* **INPUT MATERIAL**

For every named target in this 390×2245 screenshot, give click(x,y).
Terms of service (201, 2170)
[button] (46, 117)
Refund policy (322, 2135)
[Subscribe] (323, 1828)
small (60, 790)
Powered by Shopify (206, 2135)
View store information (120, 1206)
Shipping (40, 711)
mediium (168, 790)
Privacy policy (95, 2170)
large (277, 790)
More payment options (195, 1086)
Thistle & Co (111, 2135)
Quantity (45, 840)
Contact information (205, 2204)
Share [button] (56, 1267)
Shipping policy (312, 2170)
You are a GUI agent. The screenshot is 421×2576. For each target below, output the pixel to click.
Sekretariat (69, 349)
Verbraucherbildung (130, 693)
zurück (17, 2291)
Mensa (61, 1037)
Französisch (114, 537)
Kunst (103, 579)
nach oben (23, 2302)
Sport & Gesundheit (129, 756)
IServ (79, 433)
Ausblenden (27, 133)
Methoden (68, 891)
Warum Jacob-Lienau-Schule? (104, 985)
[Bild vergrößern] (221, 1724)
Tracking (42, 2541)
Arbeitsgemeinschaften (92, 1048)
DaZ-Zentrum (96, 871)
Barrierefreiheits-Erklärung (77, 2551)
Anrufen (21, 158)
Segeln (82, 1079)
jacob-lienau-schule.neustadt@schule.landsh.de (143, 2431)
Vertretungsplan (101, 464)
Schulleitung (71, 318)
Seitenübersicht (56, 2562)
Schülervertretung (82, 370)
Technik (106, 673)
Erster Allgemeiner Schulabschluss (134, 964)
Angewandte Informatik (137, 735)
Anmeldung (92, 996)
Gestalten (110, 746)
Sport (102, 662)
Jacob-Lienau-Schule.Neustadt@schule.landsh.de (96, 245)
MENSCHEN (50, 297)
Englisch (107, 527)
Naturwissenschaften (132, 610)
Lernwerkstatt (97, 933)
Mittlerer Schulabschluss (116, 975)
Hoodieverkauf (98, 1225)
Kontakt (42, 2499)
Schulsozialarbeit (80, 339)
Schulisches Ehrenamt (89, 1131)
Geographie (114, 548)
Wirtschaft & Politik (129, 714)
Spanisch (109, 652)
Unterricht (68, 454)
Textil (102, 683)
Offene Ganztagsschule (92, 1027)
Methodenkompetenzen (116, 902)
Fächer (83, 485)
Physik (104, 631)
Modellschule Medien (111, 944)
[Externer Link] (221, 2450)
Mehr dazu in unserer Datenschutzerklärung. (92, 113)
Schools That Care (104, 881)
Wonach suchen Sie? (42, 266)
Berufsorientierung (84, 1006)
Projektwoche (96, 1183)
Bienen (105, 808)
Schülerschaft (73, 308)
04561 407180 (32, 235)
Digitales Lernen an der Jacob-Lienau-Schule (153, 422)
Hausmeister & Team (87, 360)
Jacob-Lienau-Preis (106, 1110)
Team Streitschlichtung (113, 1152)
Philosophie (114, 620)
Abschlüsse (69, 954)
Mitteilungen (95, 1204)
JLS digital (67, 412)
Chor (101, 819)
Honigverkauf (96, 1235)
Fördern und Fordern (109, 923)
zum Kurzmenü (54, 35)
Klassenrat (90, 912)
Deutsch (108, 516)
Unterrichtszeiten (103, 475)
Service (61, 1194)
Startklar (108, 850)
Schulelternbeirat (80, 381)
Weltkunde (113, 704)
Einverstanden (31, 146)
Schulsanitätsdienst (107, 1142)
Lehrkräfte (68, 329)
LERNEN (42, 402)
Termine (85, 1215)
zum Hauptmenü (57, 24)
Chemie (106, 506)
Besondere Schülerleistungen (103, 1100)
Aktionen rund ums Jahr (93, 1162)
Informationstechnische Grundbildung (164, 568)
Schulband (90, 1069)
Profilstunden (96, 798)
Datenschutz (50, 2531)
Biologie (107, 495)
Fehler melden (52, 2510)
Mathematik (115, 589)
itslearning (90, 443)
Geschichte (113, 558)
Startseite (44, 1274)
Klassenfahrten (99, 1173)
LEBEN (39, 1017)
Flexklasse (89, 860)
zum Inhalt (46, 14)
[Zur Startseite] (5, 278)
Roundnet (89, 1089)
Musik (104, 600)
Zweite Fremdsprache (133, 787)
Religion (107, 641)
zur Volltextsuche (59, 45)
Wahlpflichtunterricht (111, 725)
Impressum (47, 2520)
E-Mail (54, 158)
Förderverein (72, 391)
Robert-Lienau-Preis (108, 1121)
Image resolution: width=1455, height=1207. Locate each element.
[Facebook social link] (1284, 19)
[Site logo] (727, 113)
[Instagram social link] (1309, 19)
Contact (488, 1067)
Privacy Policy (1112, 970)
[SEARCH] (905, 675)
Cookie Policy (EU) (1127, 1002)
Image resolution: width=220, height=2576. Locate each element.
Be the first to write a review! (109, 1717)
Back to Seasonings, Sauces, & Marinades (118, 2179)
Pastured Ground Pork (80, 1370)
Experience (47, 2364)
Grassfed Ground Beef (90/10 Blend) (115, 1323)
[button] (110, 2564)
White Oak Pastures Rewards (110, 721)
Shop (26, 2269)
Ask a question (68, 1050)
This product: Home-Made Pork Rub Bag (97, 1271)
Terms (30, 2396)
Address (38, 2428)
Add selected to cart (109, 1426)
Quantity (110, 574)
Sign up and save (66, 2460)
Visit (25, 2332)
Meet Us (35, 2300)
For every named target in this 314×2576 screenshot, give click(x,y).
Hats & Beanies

* **DIRECTIONS FOR THIS TASK**
Please retype the data, matching it exactly.

* **RESPONSE BOX**
For every named target in this 390×2245 screenshot, give click(x,y).
Terms of service (201, 2170)
[button] (46, 117)
Refund policy (322, 2135)
[Subscribe] (323, 1828)
small (60, 790)
Powered by Shopify (206, 2135)
View store information (120, 1206)
Shipping (40, 711)
mediium (168, 790)
Privacy policy (95, 2170)
large (277, 790)
More payment options (195, 1086)
Thistle & Co (111, 2135)
Quantity (45, 840)
Contact information (205, 2204)
Share [button] (56, 1267)
Shipping policy (312, 2170)
You are a GUI agent. The screenshot is 421×2576. For each target below, output the pixel to click.
Sekretariat (69, 349)
Verbraucherbildung (130, 693)
zurück (17, 2291)
Mensa (61, 1037)
Französisch (114, 537)
Kunst (103, 579)
nach oben (23, 2302)
Sport & Gesundheit (129, 756)
IServ (79, 433)
Ausblenden (27, 133)
Methoden (68, 891)
Warum Jacob-Lienau-Schule? (104, 985)
[Bild vergrößern] (221, 1724)
Tracking (42, 2541)
Arbeitsgemeinschaften (92, 1048)
DaZ-Zentrum (96, 871)
Barrierefreiheits-Erklärung (77, 2551)
Anrufen (21, 158)
Segeln (82, 1079)
jacob-lienau-schule.neustadt@schule.landsh.de (143, 2431)
Vertretungsplan (101, 464)
Schulleitung (71, 318)
Seitenübersicht (56, 2562)
Schülervertretung (82, 370)
Technik (106, 673)
Erster Allgemeiner Schulabschluss (134, 964)
Angewandte Informatik (137, 735)
Anmeldung (92, 996)
Gestalten (110, 746)
Sport (102, 662)
Jacob-Lienau-Schule.Neustadt@schule.landsh.de (96, 245)
MENSCHEN (50, 297)
Englisch (107, 527)
Naturwissenschaften (132, 610)
Lernwerkstatt (97, 933)
Mittlerer Schulabschluss (116, 975)
Hoodieverkauf (98, 1225)
Kontakt (42, 2499)
Schulsozialarbeit (80, 339)
Schulisches Ehrenamt (89, 1131)
Geographie (114, 548)
Wirtschaft & Politik (129, 714)
Spanisch (109, 652)
Unterricht (68, 454)
Textil (102, 683)
Offene Ganztagsschule (92, 1027)
Methodenkompetenzen (116, 902)
Fächer (83, 485)
Physik (104, 631)
Modellschule Medien (111, 944)
[Externer Link] (221, 2450)
Mehr dazu in unserer Datenschutzerklärung. (92, 113)
Schools That Care (104, 881)
Wonach suchen Sie? (42, 266)
Berufsorientierung (84, 1006)
Projektwoche (96, 1183)
Bienen (105, 808)
Schülerschaft (73, 308)
04561 407180 (32, 235)
Digitales Lernen an der Jacob-Lienau-Schule (153, 422)
Hausmeister & Team (87, 360)
Jacob-Lienau-Preis (106, 1110)
Team Streitschlichtung (113, 1152)
Philosophie (114, 620)
Abschlüsse (69, 954)
Mitteilungen (95, 1204)
JLS digital (67, 412)
Chor (101, 819)
Honigverkauf (96, 1235)
Fördern und Fordern (109, 923)
zum Kurzmenü (54, 35)
Klassenrat (90, 912)
Deutsch (108, 516)
Unterrichtszeiten (103, 475)
Service (61, 1194)
Startklar (108, 850)
Schulelternbeirat (80, 381)
Weltkunde (113, 704)
Einverstanden (31, 146)
Schulsanitätsdienst (107, 1142)
Lehrkräfte (68, 329)
LERNEN (42, 402)
Termine (85, 1215)
zum Hauptmenü (57, 24)
Chemie (106, 506)
Besondere Schülerleistungen (103, 1100)
Aktionen rund ums Jahr (93, 1162)
Informationstechnische Grundbildung (164, 568)
Schulband (90, 1069)
Profilstunden (96, 798)
Datenschutz (50, 2531)
Biologie (107, 495)
Fehler melden (52, 2510)
Mathematik (115, 589)
itslearning (90, 443)
Geschichte (113, 558)
Startseite (44, 1274)
Klassenfahrten (99, 1173)
LEBEN (39, 1017)
Flexklasse (89, 860)
zum Inhalt (46, 14)
[Zur Startseite] (5, 278)
Roundnet (89, 1089)
Musik (104, 600)
Zweite Fremdsprache (133, 787)
Religion (107, 641)
zur Volltextsuche (59, 45)
Wahlpflichtunterricht (111, 725)
Impressum (47, 2520)
E-Mail (54, 158)
Förderverein (72, 391)
Robert-Lienau-Preis (108, 1121)
Image resolution: width=1455, height=1207. Locate each element.
[Facebook social link] (1284, 19)
[Site logo] (727, 113)
[Instagram social link] (1309, 19)
Contact (488, 1067)
Privacy Policy (1112, 970)
[SEARCH] (905, 675)
Cookie Policy (EU) (1127, 1002)
Image resolution: width=220, height=2576. Locate each element.
Be the first to write a review! (109, 1717)
Back to Seasonings, Sauces, & Marinades (118, 2179)
Pastured Ground Pork (80, 1370)
Experience (47, 2364)
Grassfed Ground Beef (90/10 Blend) (115, 1323)
[button] (110, 2564)
White Oak Pastures Rewards (110, 721)
Shop (26, 2269)
Ask a question (68, 1050)
This product: Home-Made Pork Rub Bag (97, 1271)
Terms (30, 2396)
Address (38, 2428)
Add selected to cart (109, 1426)
Quantity (110, 574)
Sign up and save (66, 2460)
Visit (25, 2332)
Meet Us (35, 2300)
For every named target in this 314×2576 screenshot, give click(x,y).
Hats & Beanies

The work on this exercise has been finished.